I have a table 'FactsTable1' which is horizontally partitioned on basis of date & it also has clustered columnstore index on it. I am running following queries on it.

Query 1 :

SELECT 
    SUM([Column1]), 
    SUM([Column2]), 
    SUM([Column3]), 
    SUM([Column4]), 
    SUM([Column5]), 
    SUM([Column6]) 
FROM [FactsTable1]

Query 2 :

SELECT 
    SUM([Column1]) 
FROM [FactsTable1]

When I ran above 2 queries with 'STATISTICS IO,TIME ON', I received following as output.

Query 1 :

SQL Server parse and compile time: 
   CPU time = 94 ms, elapsed time = 95 ms.

 SQL Server Execution Times:
   CPU time = 0 ms,  elapsed time = 0 ms.
Warning: Null value is eliminated by an aggregate or other SET operation.

(1 row(s) affected)
Table 'FactsTable1'. Scan count 1, logical reads 0, physical reads 0, read-ahead reads 0, lob logical reads 1184, lob physical reads 31, lob read-ahead reads 0.
Table 'FactsTable1'. Segment reads 22, segment skipped 0.

 SQL Server Execution Times:
   CPU time = 218 ms,  elapsed time = 247 ms.

Query 2 :

SQL Server parse and compile time: 
   CPU time = 46 ms, elapsed time = 57 ms.

 SQL Server Execution Times:
   CPU time = 0 ms,  elapsed time = 0 ms.
Warning: Null value is eliminated by an aggregate or other SET operation.

(1 row(s) affected)
Table 'FactsTable1'. Scan count 1, logical reads 0, physical reads 0, read-ahead reads 0, lob logical reads 198, lob physical reads 0, lob read-ahead reads 0.
Table 'FactsTable1'. Segment reads 22, segment skipped 0.

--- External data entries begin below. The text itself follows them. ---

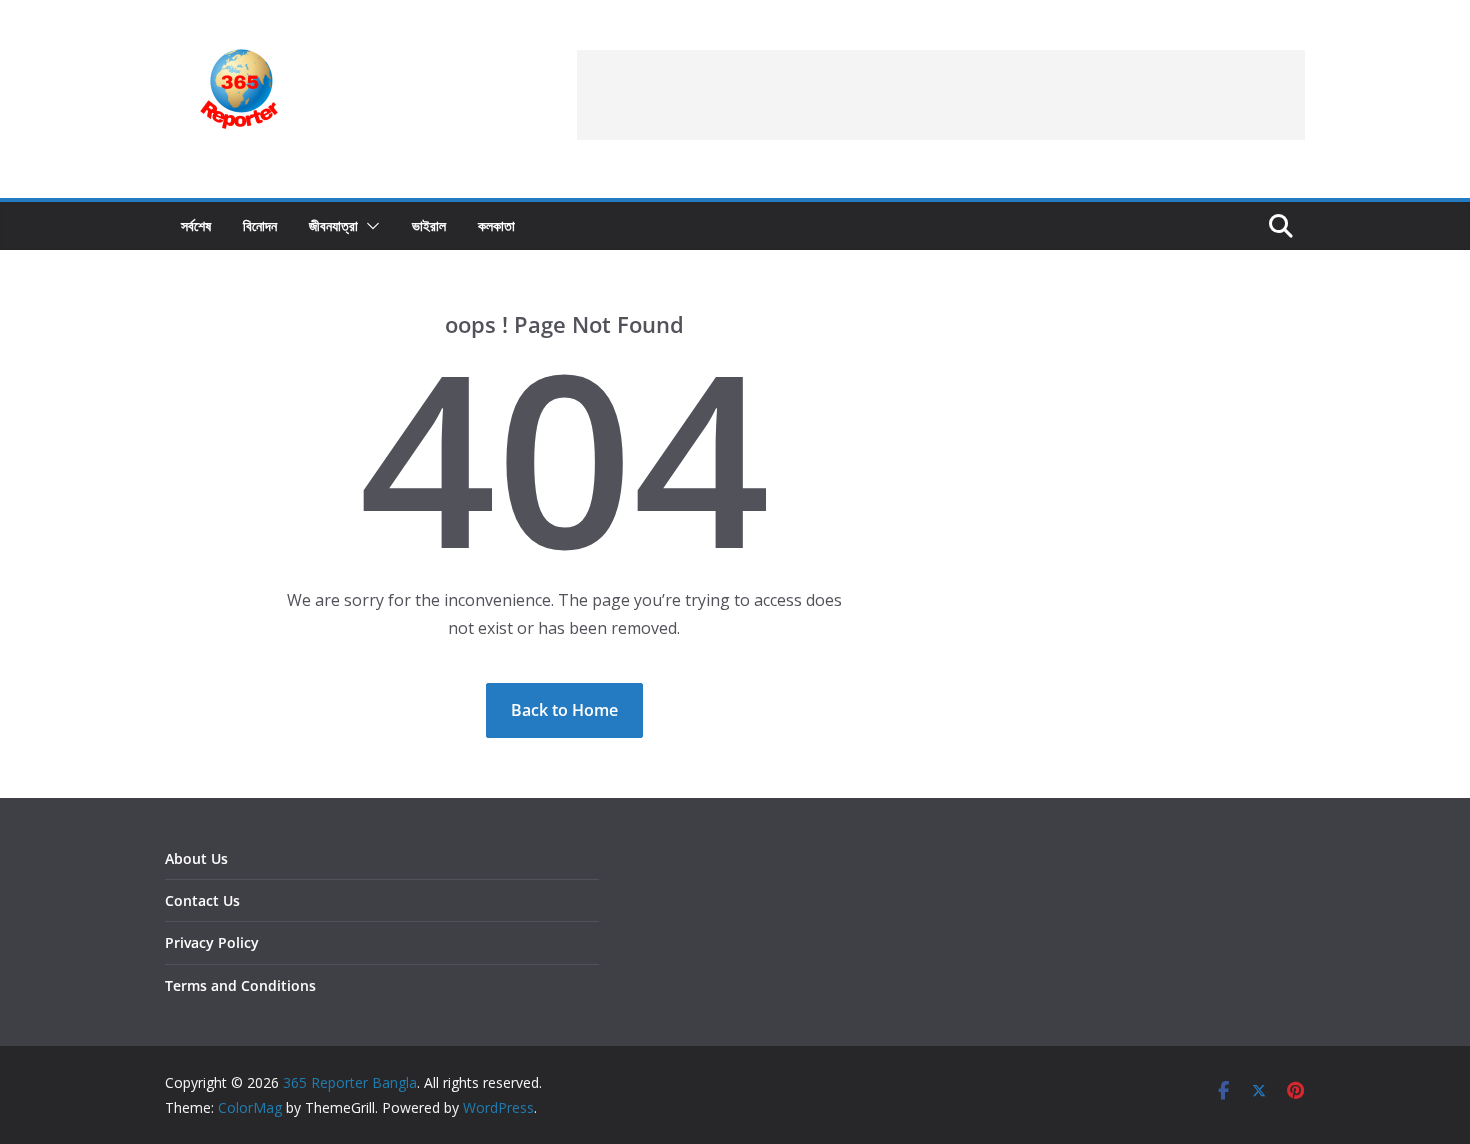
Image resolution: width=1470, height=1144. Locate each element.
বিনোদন (260, 225)
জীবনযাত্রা (333, 225)
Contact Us (202, 900)
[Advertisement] (941, 95)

 SQL Server Execution Times:
   CPU time = 47 ms,  elapsed time = 52 ms.

I can see some difference always in CPU time when checked multiple times but I dont see any difference in query cost. Its always 50-50%.

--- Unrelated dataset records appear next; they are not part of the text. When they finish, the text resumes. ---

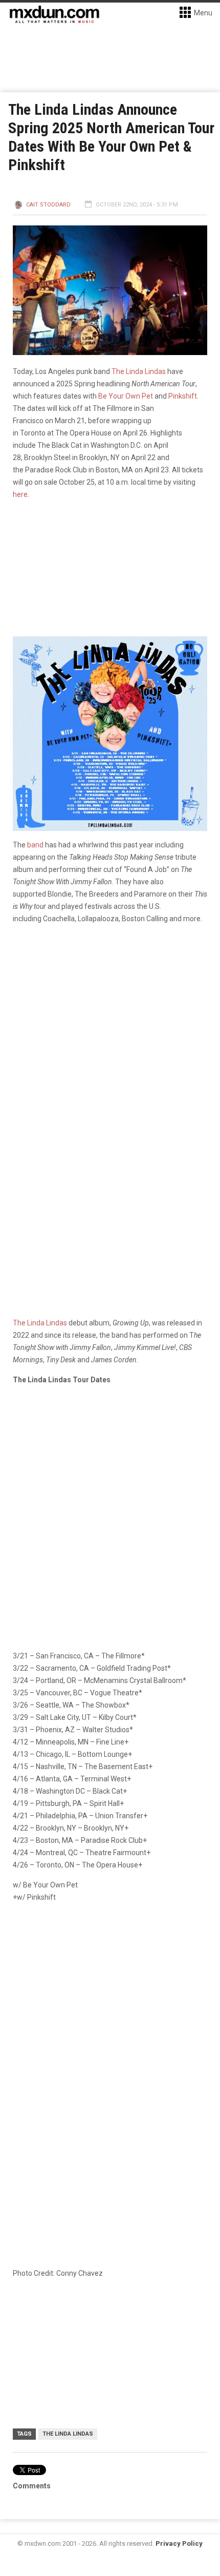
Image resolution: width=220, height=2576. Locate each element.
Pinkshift (182, 396)
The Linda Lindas (139, 371)
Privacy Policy (179, 2543)
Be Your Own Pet (125, 396)
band (35, 845)
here (20, 494)
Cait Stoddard (48, 204)
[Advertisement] (110, 2029)
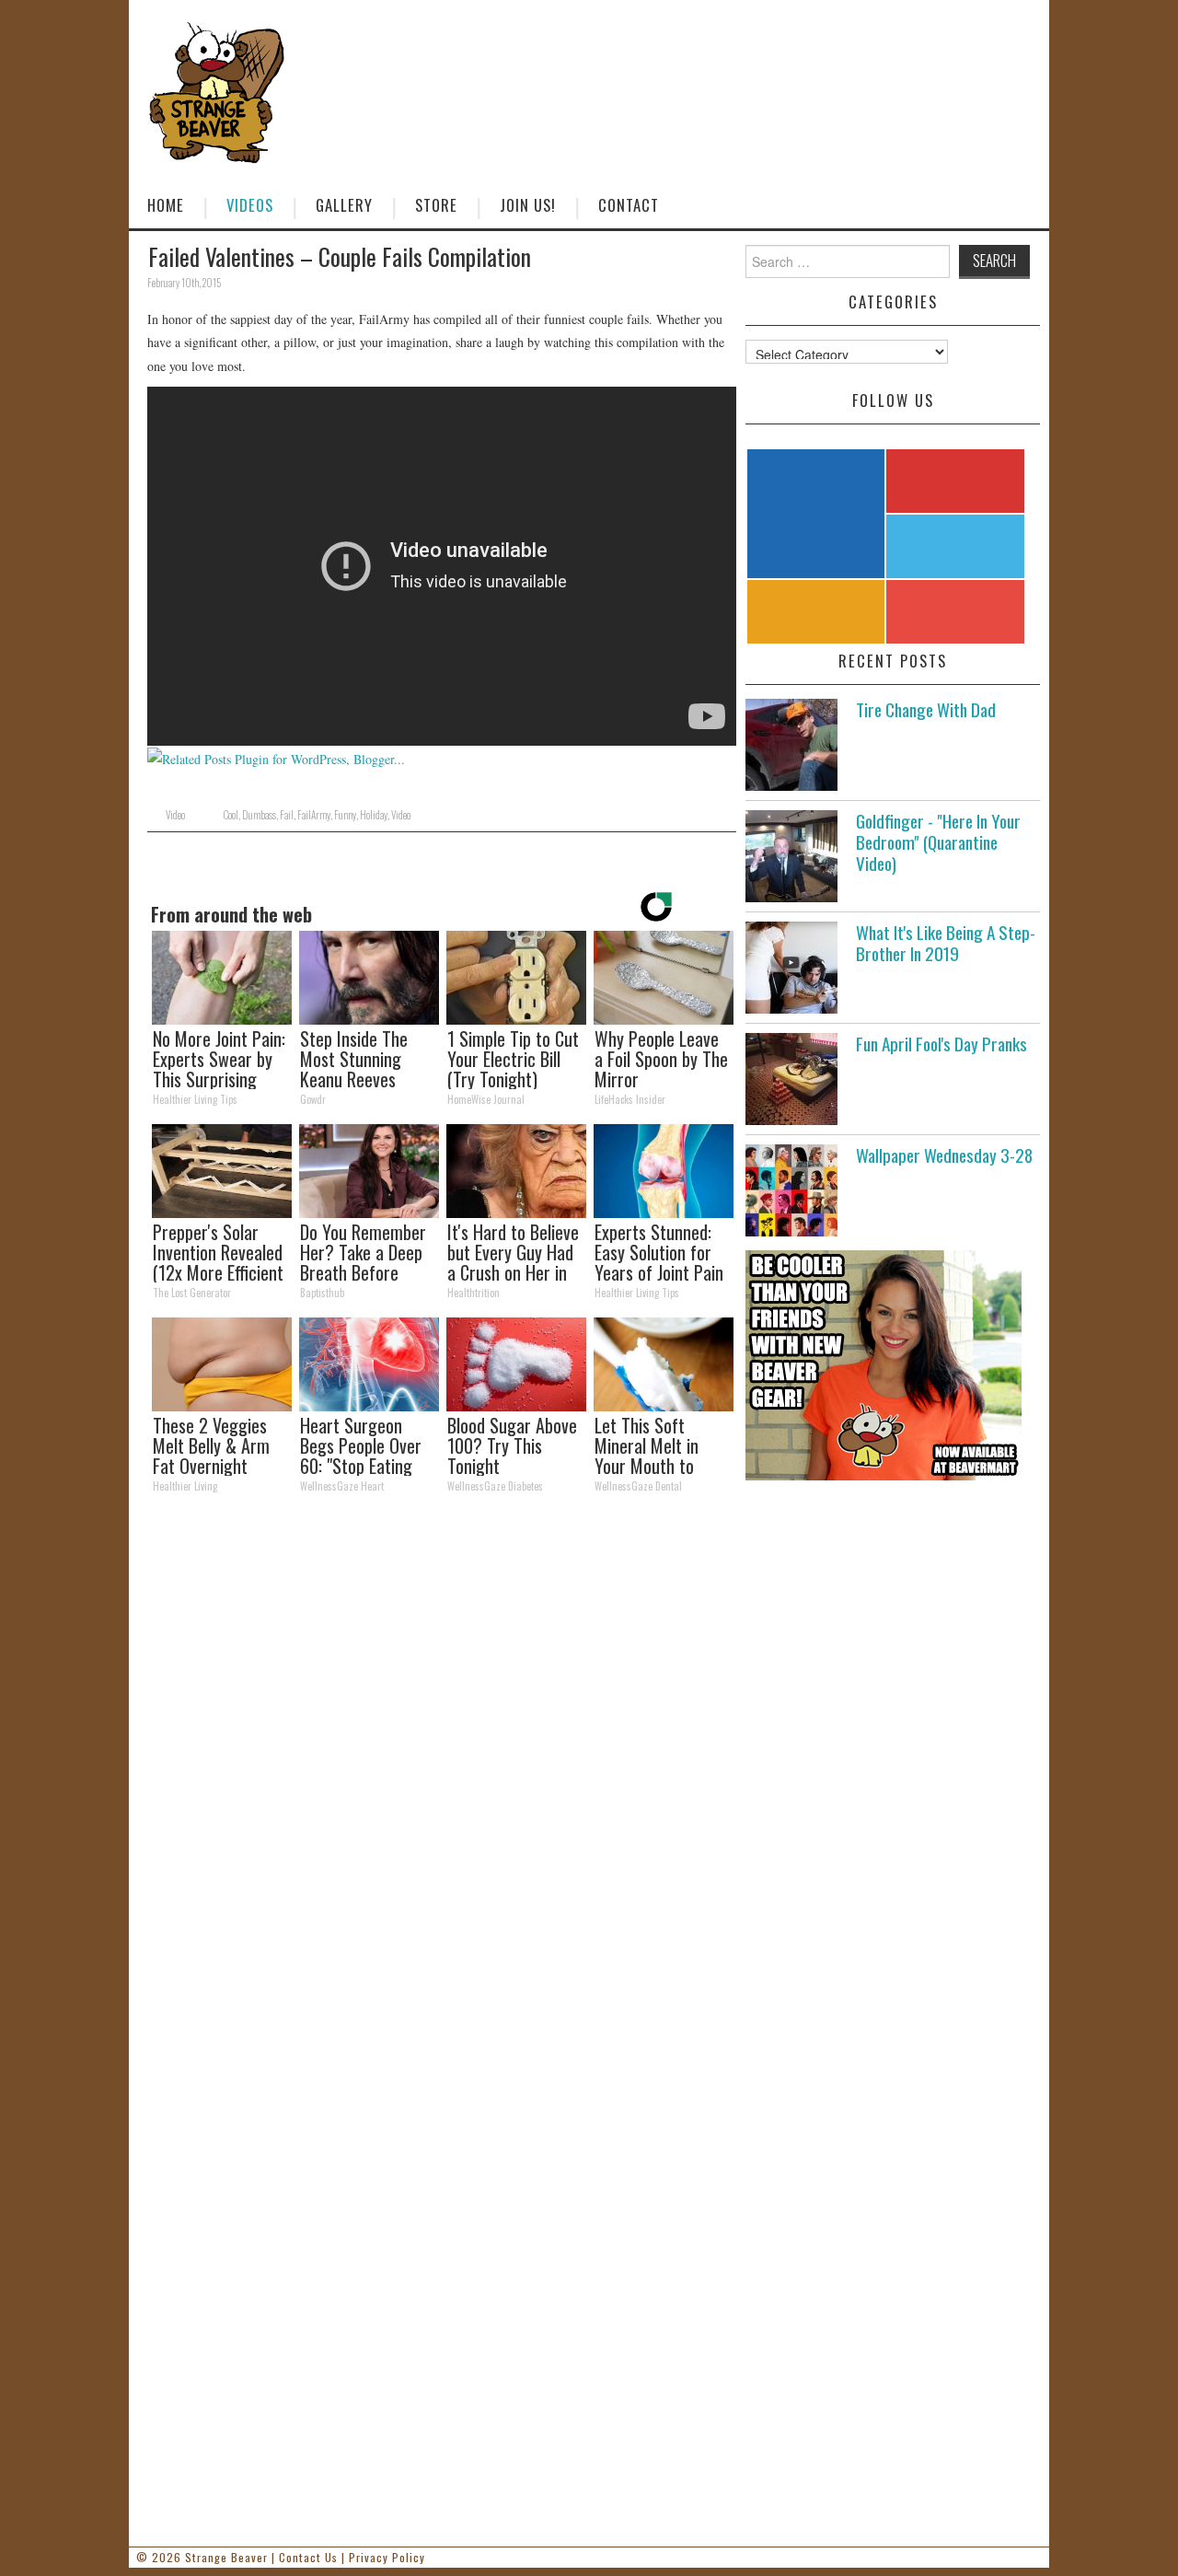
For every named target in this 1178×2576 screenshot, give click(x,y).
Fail (287, 814)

So I want to know, does number of columns affect performance of a query for a partitioned table with clustered columnstore index? If yes, then is there any way to measure performance difference?

Additional information :

  • FactsTable1 contains 400000+ rows & 240 columns
  • Its partitioned on date column
  • It is heavily queried for analytic data.
  • @@version : Microsoft SQL Server 2016 (RTM) – 13.0.1601.5 (X64)

Best Answer

So I want to know, does number of columns affect performance of a query for a partitioned table with clustered columnstore index? If yes, then is there any way to measure performance difference?

Yes, the number of columns is often a significant factor for columnstore query performance as shown in shown in the last line your STATISTICS IO output. This is because columnstore allows data for only the columns needed by the query to be scanned. The elapsed time difference (247ms versus 52ms) indicates query performance is proportional to the number of columns (as I would expect), with elapsed time being the primary measure of performance.

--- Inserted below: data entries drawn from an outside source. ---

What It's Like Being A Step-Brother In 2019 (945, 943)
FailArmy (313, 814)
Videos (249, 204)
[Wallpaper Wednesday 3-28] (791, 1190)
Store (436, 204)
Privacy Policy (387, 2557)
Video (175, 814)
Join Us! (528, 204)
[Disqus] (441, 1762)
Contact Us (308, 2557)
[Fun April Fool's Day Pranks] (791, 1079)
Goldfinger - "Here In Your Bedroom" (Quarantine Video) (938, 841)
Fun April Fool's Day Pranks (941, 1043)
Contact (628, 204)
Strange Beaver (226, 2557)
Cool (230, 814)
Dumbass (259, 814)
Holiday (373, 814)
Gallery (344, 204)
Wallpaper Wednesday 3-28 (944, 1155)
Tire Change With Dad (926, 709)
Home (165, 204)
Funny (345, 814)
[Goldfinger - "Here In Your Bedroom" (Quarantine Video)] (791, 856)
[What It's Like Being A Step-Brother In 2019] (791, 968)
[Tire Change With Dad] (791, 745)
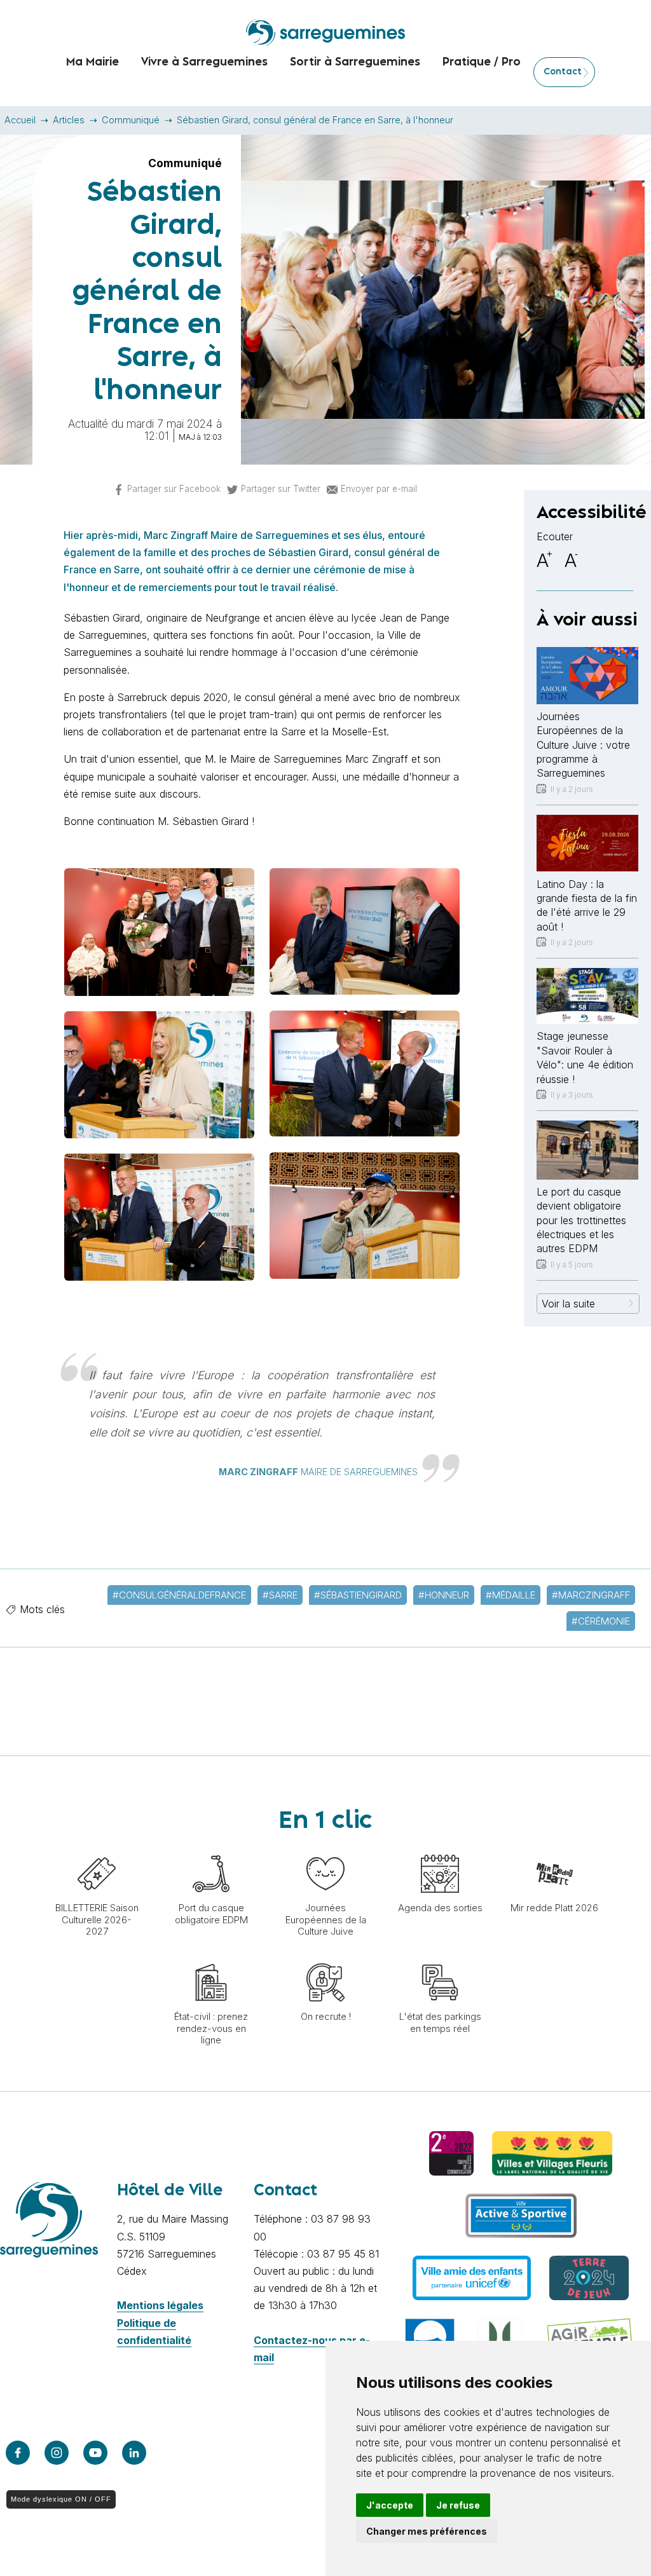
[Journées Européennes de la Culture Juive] (325, 1848)
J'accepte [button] (389, 2505)
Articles (69, 119)
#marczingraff (591, 1595)
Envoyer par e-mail (379, 489)
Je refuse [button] (458, 2505)
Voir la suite (568, 1303)
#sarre (280, 1595)
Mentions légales (160, 2305)
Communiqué (131, 119)
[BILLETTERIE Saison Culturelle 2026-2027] (96, 1848)
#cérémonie (601, 1621)
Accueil (20, 119)
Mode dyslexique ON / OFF (61, 2499)
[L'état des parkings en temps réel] (440, 1957)
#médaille (510, 1595)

Although one can generally use elapsed time as the primary performance indicator, there are other factors to consider. Cached data or other activity on shared resources could affect timings. Both plans are serial in this case so elapsed times are comparable for relative performance, with the assumption of a repeatable test in an isolated environment. However, if one plan were serial and the other parallel, the parallel plan could consume more CPU time than the wall clock time and result in a biased or incorrect conclusion (e.g. the query with more columns runs faster).